Victorias parciales
Contra los escupesuelos
Deia, , 24-02-2012SI alguien dice que no le gustan los negros o los gitanos, se le acusa de racista. No importa que esa persona no odie a esas razas ni defienda su persecución ni desarrolle ningún tipo de comportamiento pernicioso hacia ellas. Sencillamente, no le gustan, como podrían no gustarle el arroz con leche, el color amarillo y las películas de romanos. No hay ningún triunfo moral en decir que nos gusta todo el mundo. De hecho, sospecharíamos de alguien que pensara así. El triunfo moral reside en que, reconociendo nuestras preferencias hacia un tipo u otro de gente, sepamos tratar a todos con el respeto que se merecen. En otras palabras, como decía Leonard Cohen, el triunfo es conseguir acallar al nazi que todos llevamos dentro.

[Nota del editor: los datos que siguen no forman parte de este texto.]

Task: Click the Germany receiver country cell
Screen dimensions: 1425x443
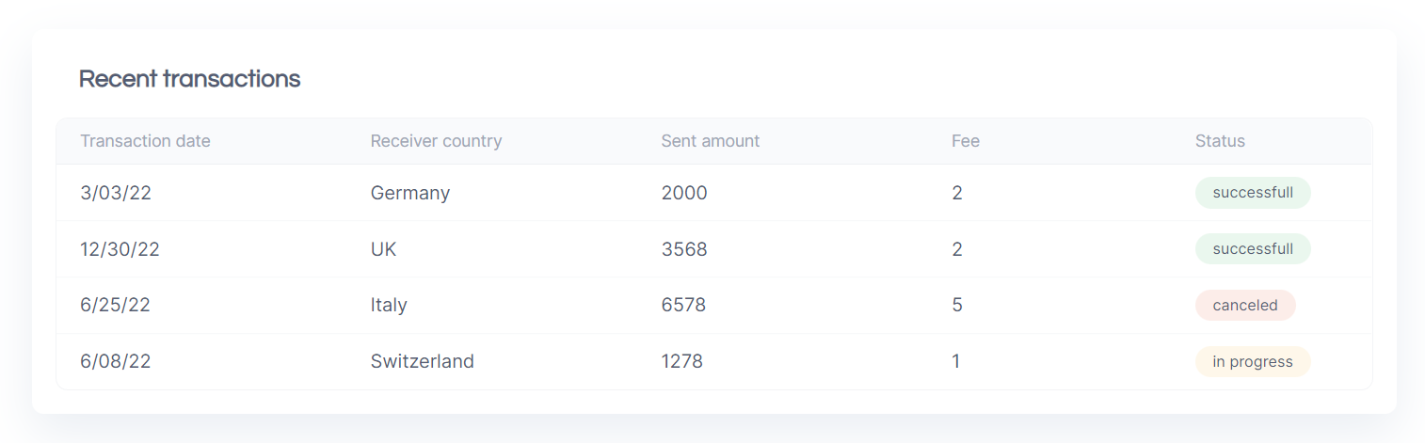Action: [x=410, y=193]
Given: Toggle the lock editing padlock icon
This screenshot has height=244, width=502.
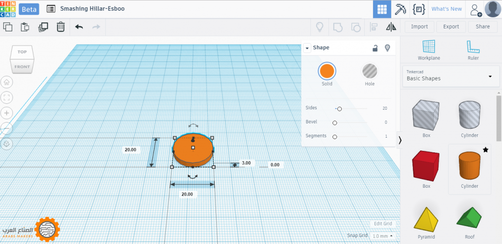Looking at the screenshot, I should tap(375, 48).
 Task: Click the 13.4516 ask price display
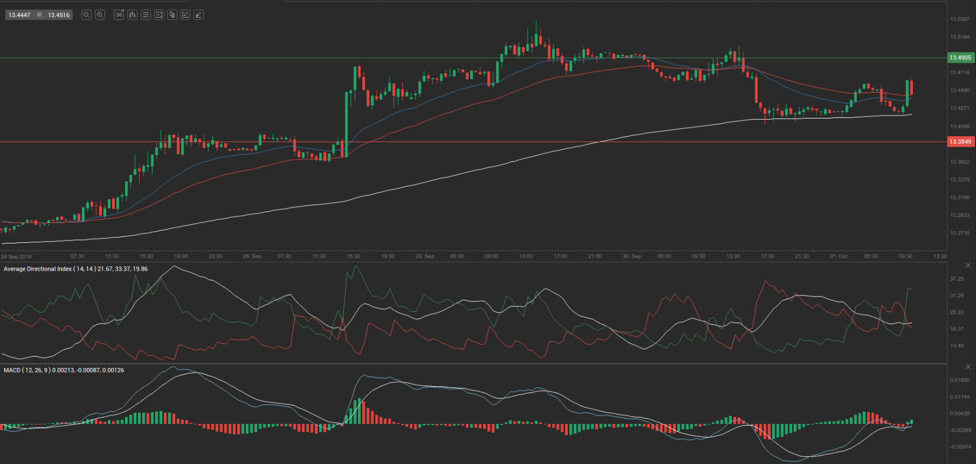click(58, 15)
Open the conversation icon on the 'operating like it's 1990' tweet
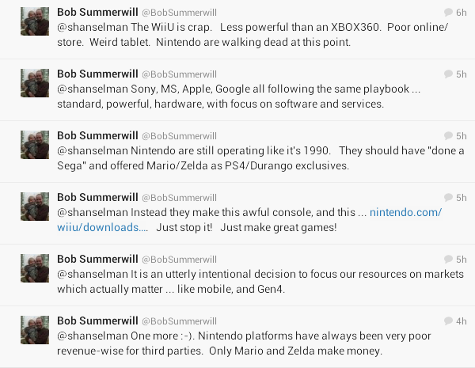 click(450, 136)
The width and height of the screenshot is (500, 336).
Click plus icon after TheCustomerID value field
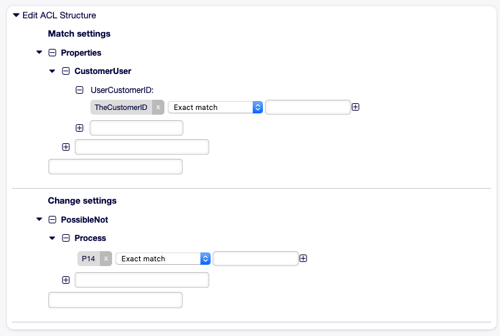pos(355,107)
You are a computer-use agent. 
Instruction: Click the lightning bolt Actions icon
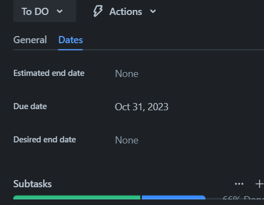point(98,11)
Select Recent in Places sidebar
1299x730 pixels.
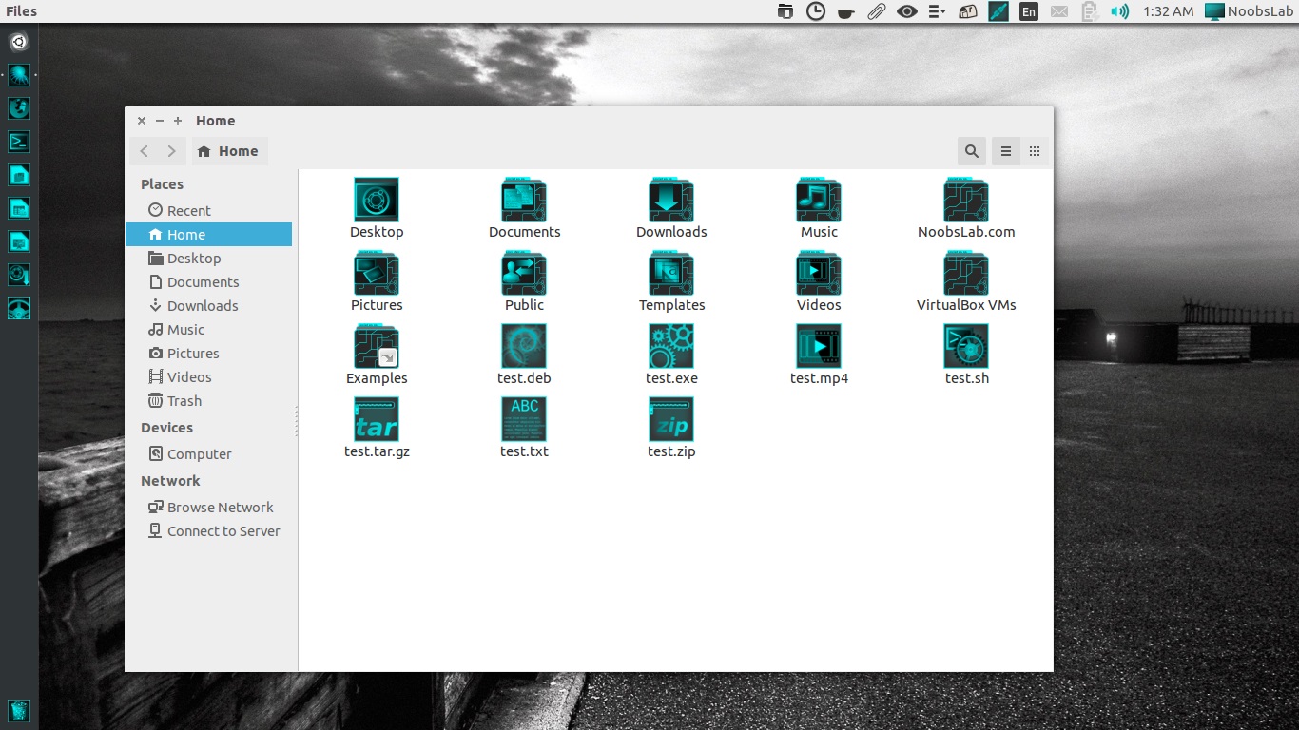pos(188,211)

El juicio apresurado que nos lleva a llamar racista a quien no le gusta algún grupo étnico es un perfecto ejemplo del modo en que el lenguaje condiciona nuestra visión del mundo. El término “racista”, bien conocido por todos, de aplicación en todo el globo, con una larga historia a sus espaldas y con un significado indudablemente negativo, actúa como un agujero negro semántico que absorbe los significados de otros términos más o menos cercanos, pero que no significan lo mismo. Si por el contrario una persona dijera odiar con toda su alma, por ejemplo, a los que escupen por la calle, si defendiera su persecución, su internamiento en campos de reeducación y, en caso de reincidencia, la extirpación de sus glándulas salivales, no pasaría nada. No se le podría colgar una etiqueta semejante a “racista” porque no existe una palabra para denominar a quienes odian a los escupesuelos y apoyan su persecución. En este caso hablaríamos tan solo de una persona “con una manía singular”.
Todo lo anterior viene a cuento porque me gustaría aprovechar esta tribuna para iniciar una campaña contra los escupesuelos. No habría gulags en Siberia lo bastante duros para ellos.